According to a review of Department of Buildings filings completed by Breaking New York, seven LIC projects totaling 4,200 residential units have submitted conversion permits since October 1, 2025. The figure is roughly twice the equivalent count for any other neighborhood, including FiDi (3 projects, 2,180 units) and Times Square South (2 projects, 1,250 units).
“There’s a structural reason this is happening in Long Island City and not Lower Manhattan,” said Adam Frazier, head of office capital markets at Cushman & Wakefield’s Queens office. “Class B floor plates here are 28,000 square feet on average — wider than what works in 1920s Lower Manhattan towers.”
The seven projects
The largest is Court Square Tower II, a 1,180-unit conversion at 24-01 44th Drive, filed by RXR Realty in November. The 28-story building, originally built in 1985 as a Citibank back-office facility, will be reconfigured into 1,180 units across studios, one-bedrooms, and two-bedrooms. RXR confirmed in March that 25 percent of the units will meet the 467-m’s mandatory affordability requirement at 60 percent of Area Median Income.

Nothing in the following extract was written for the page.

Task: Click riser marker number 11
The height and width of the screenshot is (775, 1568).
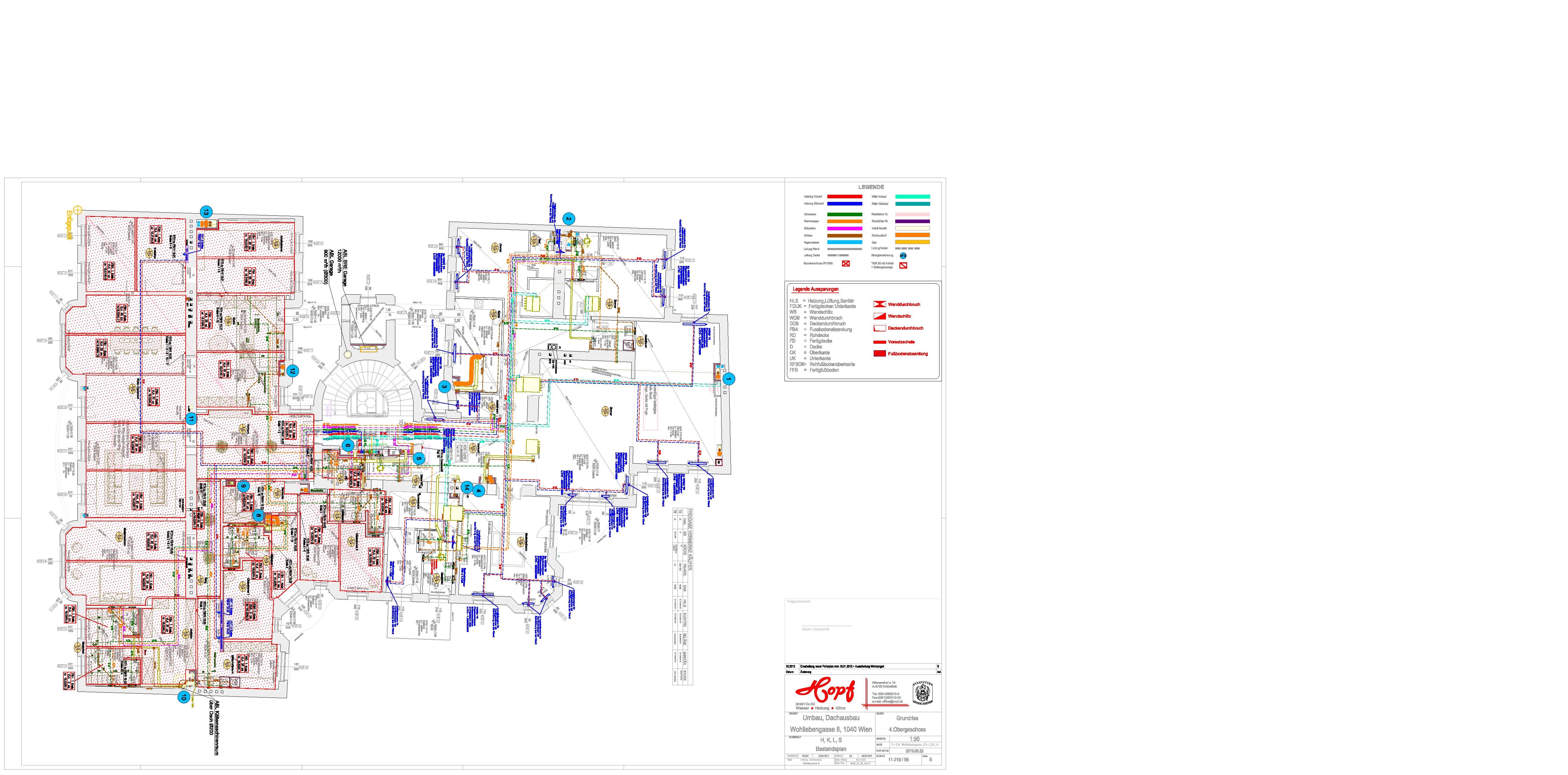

The second-largest is The Manning at Hunters Point, a 920-unit conversion at 27-08 Jackson Avenue filed by Tishman Speyer in January. The remaining five projects range from 280 units (a Daniels Real Estate filing at 30-30 Thomson Avenue) to 760 units (a Brookfield filing at 22-12 Jackson Avenue). All seven have targeted Q4 2027 to Q3 2028 occupancy.
Why Long Island City
LIC office vacancy hit 28.4 percent in Q1 2026, per CBRE’s quarterly tracker — the highest of any major submarket in the five boroughs. Lower Manhattan, by comparison, is at 19.1 percent. Higher vacancy means lower acquisition basis for conversion buyers.
Most LIC office stock was built between 1985 and 2010 to serve back-office tenants who wanted large, column-free floor plates. Those plates convert to multi-unit residential more efficiently than the deep, narrow plates of older Manhattan office towers. “We can hit 76 percent efficient layouts here. In Class B Midtown stock, we’re closer to 62 percent,” Frazier said.
The capital stack question
All seven projects need to close construction financing in the next 12 months to hit their stated occupancy timelines. Four of the seven sponsors confirmed their senior debt commitments are in place; the other three are still in negotiation with what one sponsor called “the same five lenders everyone is talking to” — Wells Fargo, JPMorgan, Bank OZK, MidCap Financial, and Square Mile Capital.